━━━━━ WORKING DATA

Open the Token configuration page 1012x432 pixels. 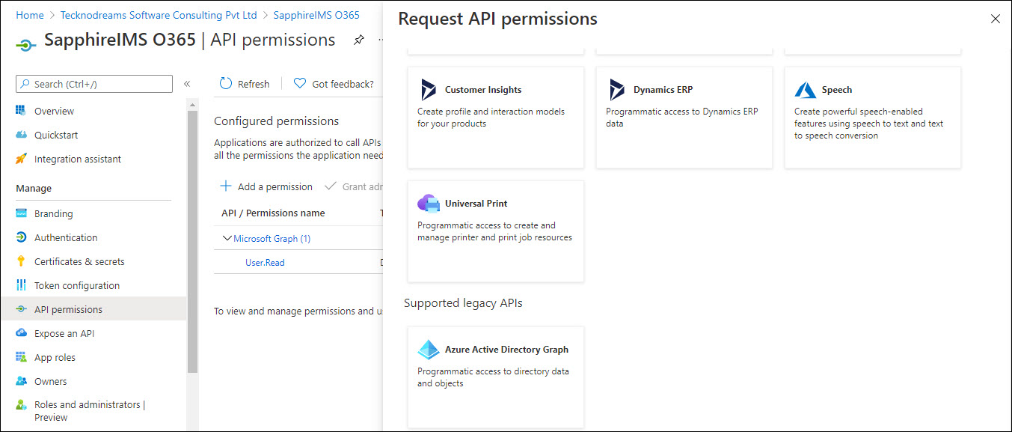[x=77, y=285]
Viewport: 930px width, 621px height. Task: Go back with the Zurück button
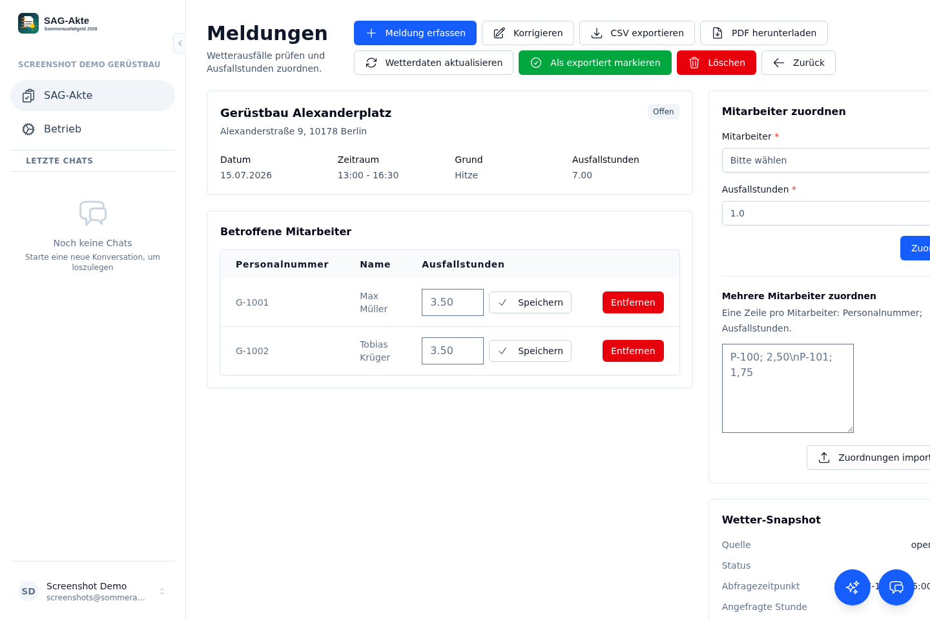(x=798, y=63)
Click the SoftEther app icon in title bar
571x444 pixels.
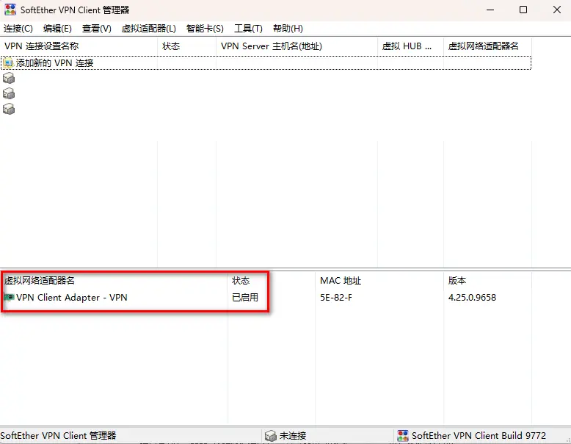pyautogui.click(x=10, y=10)
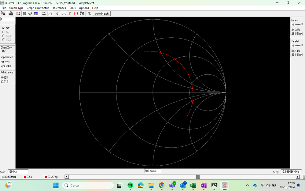Click the Start frequency 13MHz field
305x191 pixels.
tap(18, 172)
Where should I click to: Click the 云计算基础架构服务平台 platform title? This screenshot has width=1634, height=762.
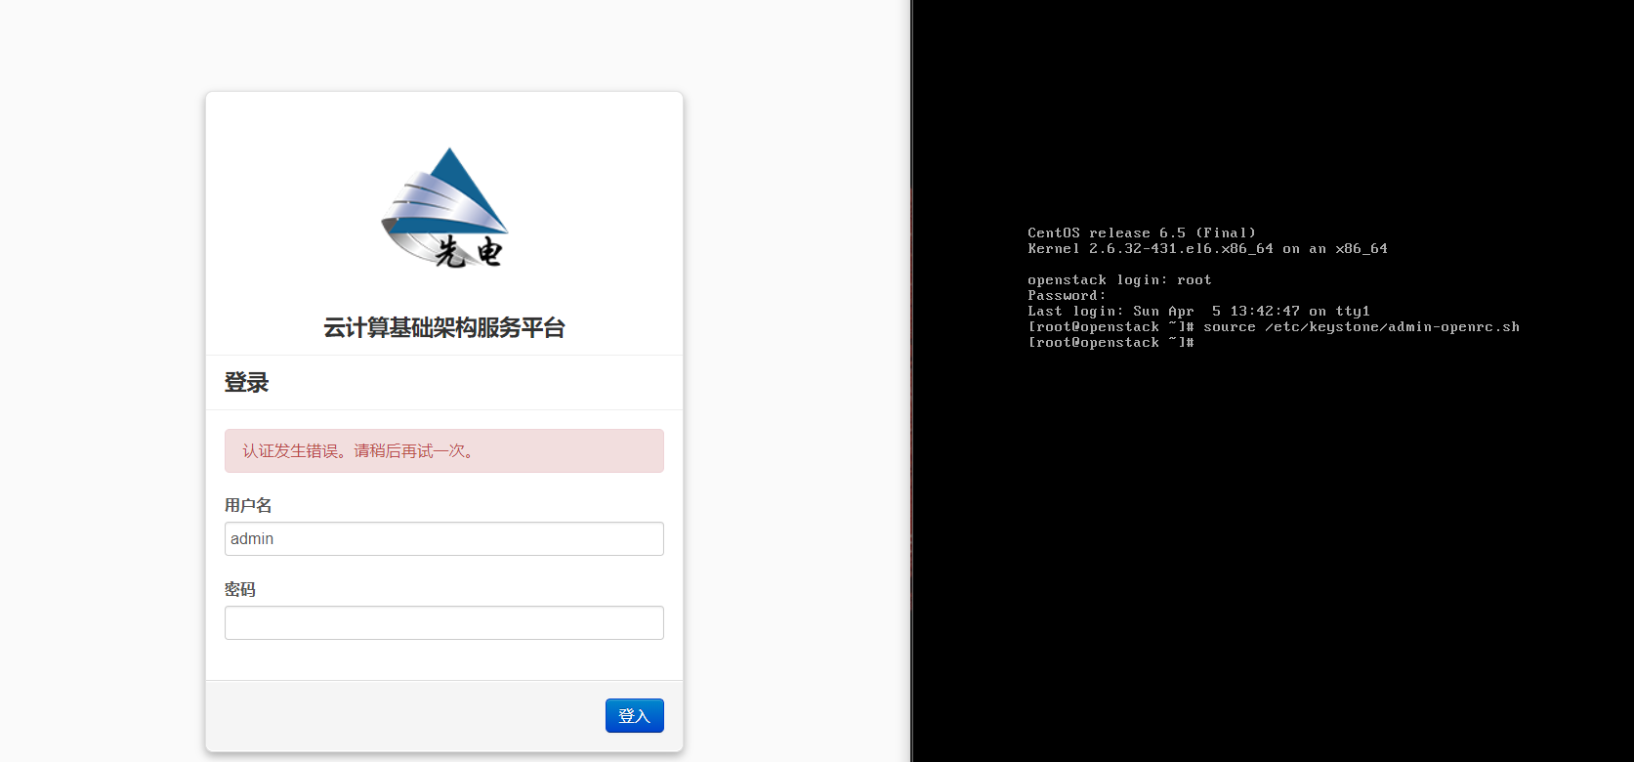(x=444, y=328)
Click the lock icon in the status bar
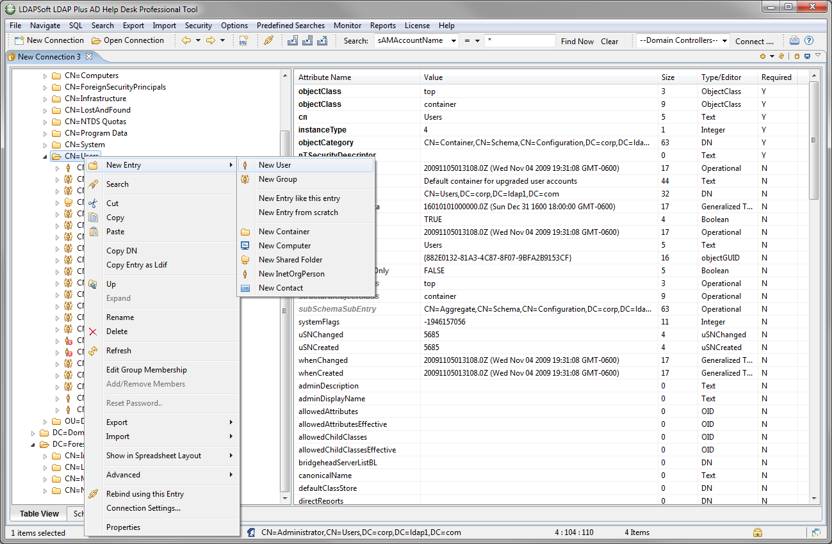The width and height of the screenshot is (832, 544). tap(758, 532)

━━━━━━━━━━

**THE PROBLEM**
Restate, word for word, each line from the one with "Where should I" to the end of the entries, both included, and keep every picture out.

**TASK RESPONSE**
Where should I click to: Click the 云计算基础架构服务平台 platform title? This screenshot has width=1634, height=762.
(x=444, y=328)
Click the lock icon in the status bar
The width and height of the screenshot is (832, 544). tap(758, 532)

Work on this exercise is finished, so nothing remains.